18th Sunday Year B - Homily 1

Homily 1 - 2009

I want to pick up a couple of issues from today's Gospel. The first is Jesus' comment: The bread of God is that which comes down from heaven and gives life to the world. There is an assumption there worth teasing out: it is the assumption that in some sense, in the sense that matters, the world needs life.

In the Gospel of John, when the author talks of the world, what he is referring to is not so much individuals as such but people together. We're different when we are together: We do things that we wouldn't do if we were by ourselves.  Look at the ways people behave at football matches, young people at celebrity concerts, kids in gangs, men at war – killing, torturing, etc. We will justify things that we would never agree with otherwise by saying that they are in the national interest.  Look at the heartless, brutal ways we deal with asylum seekers – so many of them fleeing regimes where they have been tortured and brutalised, hoping to find a decent country where they will be respected, welcome and safe, and able to live in peace.  Success, power, materialism, human and environmental abuse are all death-dealing in their own ways.

We need each other. It's in our own interest that we band together. That is the stuff of civilisation. Inevitably, we have our social, political, religious, sporting institutions. Yet, unfortunately, we often get our sense of belonging, we often get our sense of security by seeing ourselves as distinct from nameless others who don't belong to our group. We tend to see ourselves as better than .., as superior to ..  We know who we are by being clear who we are not, who we're against, or who are against us - and we come to look for a God who is on our side. But there is no such God as a God-on-our-side. God wants to give life to the whole world.

Even within our own groups, all is not always well. We thrive by competition. Others can be threats.  There is enormous floating anger in our world - road rage, violent protests. We even fight over our sporting allegiances.
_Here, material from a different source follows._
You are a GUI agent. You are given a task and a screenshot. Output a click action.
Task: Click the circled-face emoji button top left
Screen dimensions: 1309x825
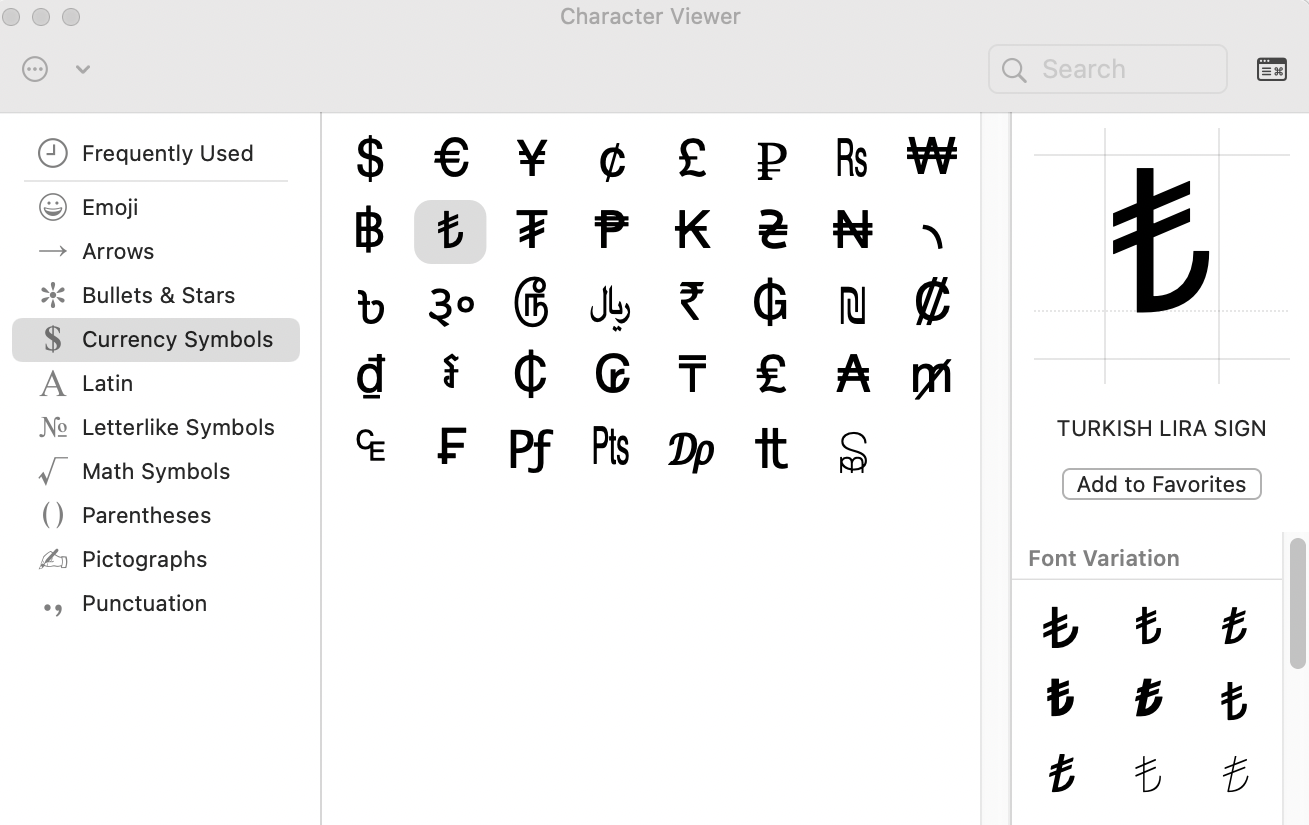coord(34,68)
We need redemption, not just as individuals; we need redemption when we band together.  Our group dynamics, our social dysfunction, the spontaneous ways we see each other, and treat each other when we're together, need redemption. Left to themselves, our rivalries can even, at times, become murderous.

We need the bread of God that gives life to the world. But, for that to happen, something else is necessary. As the Gospel said: This is the work of God - this is the way to become part of God's project of salvation - that we believe in him who God has sent. Our world will change to the extent that we believe in Jesus.

What is so magic about believing in? What does the Gospel mean by believe in? It's not just saying Yes to a number of statements. It means trusting Jesus, trusting his way; entering into relationship with him; falling in love with him: entrusting ourselves to an open-ended journey whose destination we're not sure of and certainly can't control.

At the end of today's passage, Jesus said: Whoever comes to me will never be hungry; whoever believes in me will never be thirsty. Entrusting ourselves to Jesus enables us to get in touch with our deepest hunger, our deepest thirst, our deepest heart desires. Once in touch with them, we begin to see the sheer superficiality, the emptiness, of so much that drives people.

We see our rivalries, and our self-interest for what they are – and we become free of them. God's project for saving our world gets under way: This is the work of God that you believe in the one whom he has sent.